Britain’s newly appointed Foreign Secretary David Cameron came under scrutiny by the British media over his involvement in promoting Chinese investments in the Colombo Port City in recent weeks.
The former British Prime Minister was in Colombo in January on a private visit and visited the Port City where he was briefed by officials on how the modern state-of-the-art city is going to be developed over the years with foreign investments coming into reclaimed land in the heart of Colombo.

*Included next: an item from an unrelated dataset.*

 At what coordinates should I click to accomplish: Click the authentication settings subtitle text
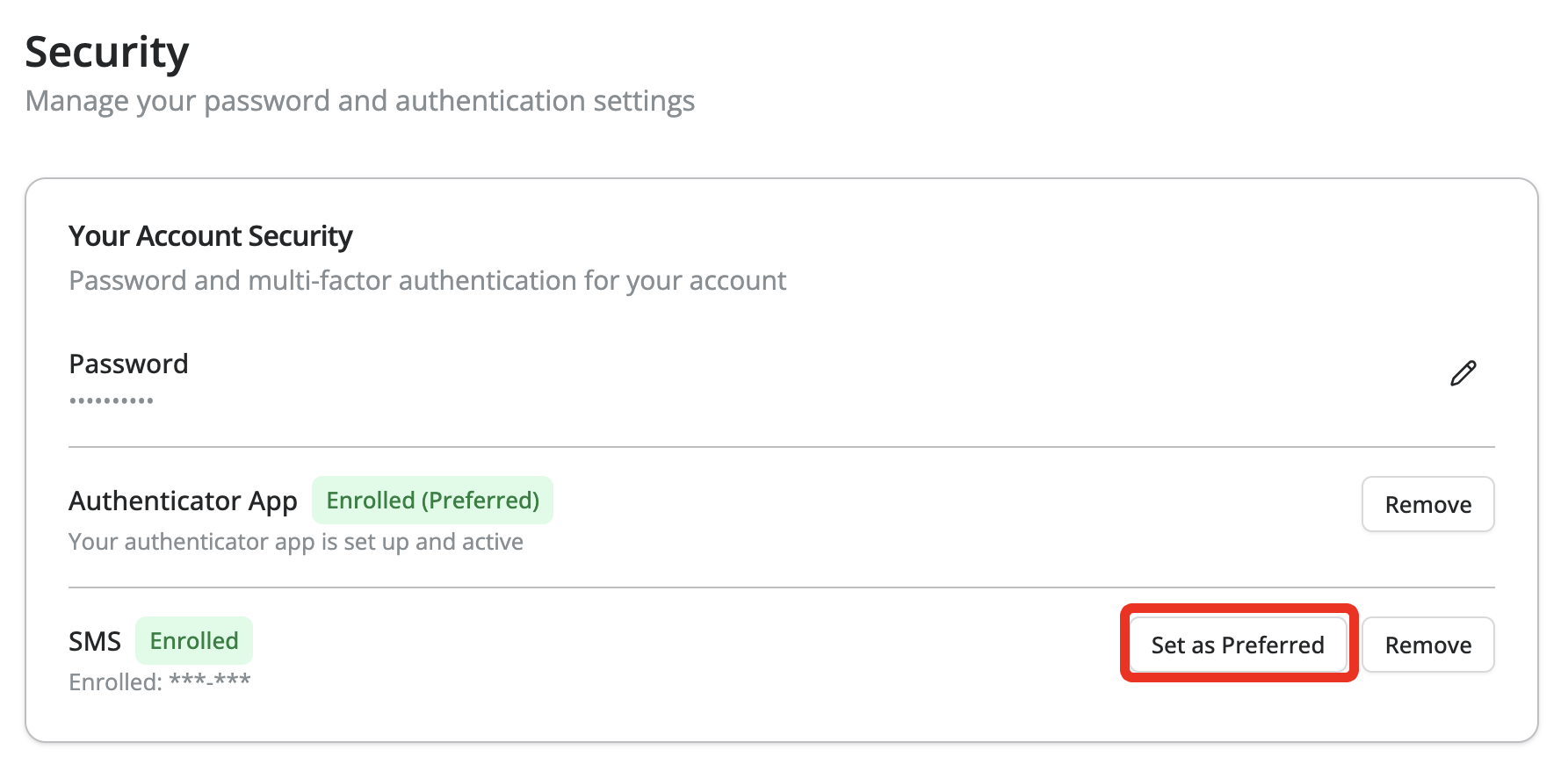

The UK’s The Sunday Times ran a story last week shedding insight into the role played by the former British Prime Minister and how they helped to secure up to USD three billion in investments for
the port city.
According to the report, the former prime minister was paid to visit Dubai and Abu Dhabi and lobby potential investors on behalf of Port City Colombo. But the report also focused on the “token gift” he was presented by a senior official attached to the Port City management.
A source close to Cameron said he could not remember what it was other than a “token with no value,” the Times report said.

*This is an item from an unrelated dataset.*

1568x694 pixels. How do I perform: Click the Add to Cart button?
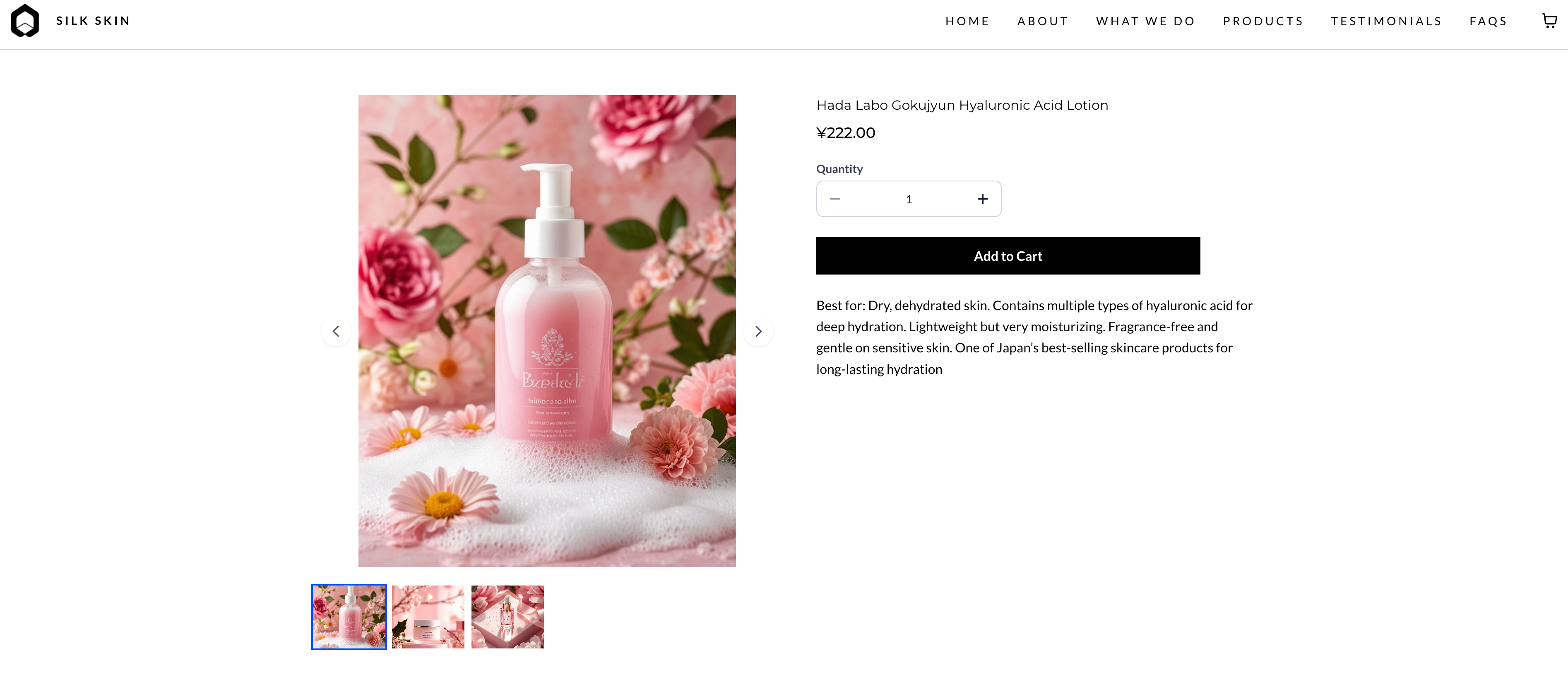[1008, 255]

Gabriel Pogrund, a Times Editor who wrote the piece shared on the platform X, previously known as Twitter two days after the publication said one source got in touch with him to say the “gift was a souvenir glass of Port City sand”–sand that was reclaimed during early development stages of the project.
The website Politico first reported details about Mr Cameron’s links with the port project last month. His spokesman denied he had any direct involvement with the Chinese firm in relation to his speaking events. His spokesman told the Times: “David Cameron spoke at two events in the United Arab Emirates organised via Washington Speakers Bureau, in support of Port City Colombo. The contracting party for the events was global audit firm KPMG Sri Lanka and Mr Cameron’s engagement followed a meeting he had with Sri Lanka’s President Ranil Wickremesinghe earlier this year.”